John Ford (n. 1894 – m. 1973) inaugurou a última década
da sua longa carreira com Sergeant Rutledge/O Sargento Negro (1960), uma década
onde caberão ainda um dos seus melhores filmes de sempre, The Man Who ShotLiberty Valance/O Homem Que Matou Liberty Valance (1962), o imprescindível
Cheyenne Autumn/O Grande Combate (1964), e a participação no épico How the West Was Won/A Conquista do Oeste (n. 1962). Geralmente exibido como western
anti-racista, Sergeant Rutledge conta com um elenco onde o protagonismo se
divide entre o malogrado Jeffrey Hunter (faleceu com apenas 42 anos) e o mítico
Woody Strode.
Hunter já tinha trabalhado com Ford em The Searchers/A Desaparecida (1956), embora ficasse conhecido do grande público pelos papéis oferecidos
por Nicholas Ray (n. 1911 – m. 1979) em The True Story of Jesse James/A Justiça
de Jesse James (1957) e, sobretudo, em King of Kings/Rei dos Reis (1961) na
personagem de Jesus Cristo. Já Woody Strode havia feito carreira como atleta de
futebol americano, impressionando pelo físico imponente e robusto. Ford não foi
indiferente a tais atributos, desnudando-o da cintura para cima numa cena em
que o vigor atlético cede aos efeitos de uma ferida.
Strode é o Sergeant Rutledge que oferece título ao filme,
o qual começa e decorre, com recurso a várias analepses, a partir do julgamento
desta controversa figura. Acusado de ter violado e matado uma rapariga branca,
assim como de ter assassinado o pai da rapariga, um oficial superior, o
sargento negro deserta, acabando por ser capturado depois de salvar uma outra
mulher branca das investidas de um grupo de índios rebelados. Com uma folha de
serviços impecável, os seus camaradas da nona cavalaria, caracterizada por
incluir nos seus quadros soldados afro-americanos, recusam a hipótese de que
Rutledge possa de facto ter cometido os crimes de que é acusado.
Jeffrey Hunter interpreta o papel do Lt. Tom Cantrell,
chefe de regimento fidelíssimo à lei e ao livro que acabará por assumir a
defesa de Rutledge durante o julgamento perante a corte marcial.
Estamos no Arizona, uma das paisagens predilectas de Ford,
com Monument Valley a servir de cenário às digressões do exército. Por ali
resistiram várias tribos indígenas às investidas de diversas forças invasoras, sendo
os guerreiros Apache, liderados por Geronimo, um dos grupos mais temidos e
respeitados por todos quantos se aventuravam no território.

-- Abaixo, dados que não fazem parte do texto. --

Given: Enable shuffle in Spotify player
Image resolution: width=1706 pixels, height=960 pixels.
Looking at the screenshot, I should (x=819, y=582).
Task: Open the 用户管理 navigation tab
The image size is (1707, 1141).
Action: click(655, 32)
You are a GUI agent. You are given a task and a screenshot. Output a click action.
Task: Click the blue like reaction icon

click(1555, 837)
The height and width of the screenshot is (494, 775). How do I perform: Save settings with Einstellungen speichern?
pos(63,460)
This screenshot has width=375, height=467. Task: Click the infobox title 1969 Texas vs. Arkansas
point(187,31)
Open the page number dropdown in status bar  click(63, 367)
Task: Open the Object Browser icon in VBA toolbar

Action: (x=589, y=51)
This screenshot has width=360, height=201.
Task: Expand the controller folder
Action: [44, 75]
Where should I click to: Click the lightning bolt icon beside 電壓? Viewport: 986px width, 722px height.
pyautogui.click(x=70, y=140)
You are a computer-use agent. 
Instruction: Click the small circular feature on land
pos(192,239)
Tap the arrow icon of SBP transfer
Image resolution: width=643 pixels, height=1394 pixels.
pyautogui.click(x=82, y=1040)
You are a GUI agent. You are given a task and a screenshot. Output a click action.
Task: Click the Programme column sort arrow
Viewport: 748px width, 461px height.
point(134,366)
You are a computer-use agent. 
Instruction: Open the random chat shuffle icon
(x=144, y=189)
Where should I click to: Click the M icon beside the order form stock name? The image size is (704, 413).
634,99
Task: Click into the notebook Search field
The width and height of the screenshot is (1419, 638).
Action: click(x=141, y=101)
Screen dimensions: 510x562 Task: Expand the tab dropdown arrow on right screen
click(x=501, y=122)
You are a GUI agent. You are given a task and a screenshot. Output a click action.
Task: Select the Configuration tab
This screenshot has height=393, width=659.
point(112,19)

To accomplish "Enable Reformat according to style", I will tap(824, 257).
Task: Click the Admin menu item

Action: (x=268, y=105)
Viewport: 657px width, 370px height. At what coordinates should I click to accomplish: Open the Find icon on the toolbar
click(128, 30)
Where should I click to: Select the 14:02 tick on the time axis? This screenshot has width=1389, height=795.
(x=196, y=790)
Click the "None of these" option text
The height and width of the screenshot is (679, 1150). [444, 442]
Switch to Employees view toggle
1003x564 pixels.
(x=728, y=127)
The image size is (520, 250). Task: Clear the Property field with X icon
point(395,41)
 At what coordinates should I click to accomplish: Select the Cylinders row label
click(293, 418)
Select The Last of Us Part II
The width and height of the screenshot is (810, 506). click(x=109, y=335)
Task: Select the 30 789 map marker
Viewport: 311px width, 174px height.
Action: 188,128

Depois de ter filmado inúmeros westerns, muitos deles
focados no papel da cavalaria enquanto força motora de uma ordem em território
selvagem, Ford persegue agora uma espécie de condecoração dos marginalizados.
Sempre movido por bons sentimentos, em Sergeant Rutledge o olhar volta-se
para os afro-americanos a partir de um ideal de congregação representado pela
cavalaria. Foi esta que libertou Rutledge ao fazer dele um homem como todos os
outros à luz de uma sociedade segregacionista. Já em Cheyenne Autumn será o
heroísmo dos índios a merecer a perspectiva piedosa do cineasta norte-americano.
Apesar da desconfiança que nos merecem tais encenações,
importa não perder de vista a relevância da mensagem no seio de uma sociedade
dividida desde a origem pelo choque entre etnias e culturas. Fossem os índios a
parte fraca do conflito, ou os americanos nascidos em campos de escravos
entretanto libertados, o que aqui está em causa é o contributo da arte
cinematográfica para a cicatrização da História a par da fundação de uma mitologia nacional.
Ford foi, por assim dizer, um bom professor das massas,
servindo-se de um género deveras popular para passar uma mensagem que é antes
de mais uma possível leitura da história do seu país. Ao assistirmos aos seus
filmes percebemos quão poderosas podem ser as emoções representadas na tela, na
medida em que extravasam as fronteiras do entretenimento e não se detêm numa
introspecção de índole exclusivamente intelectual. São filmes críticos no mais kantiano
dos sentidos, oferecendo ao público uma síntese que inclui no seu paroxismo a
gravidade historiográfica e a possibilidade de um futuro.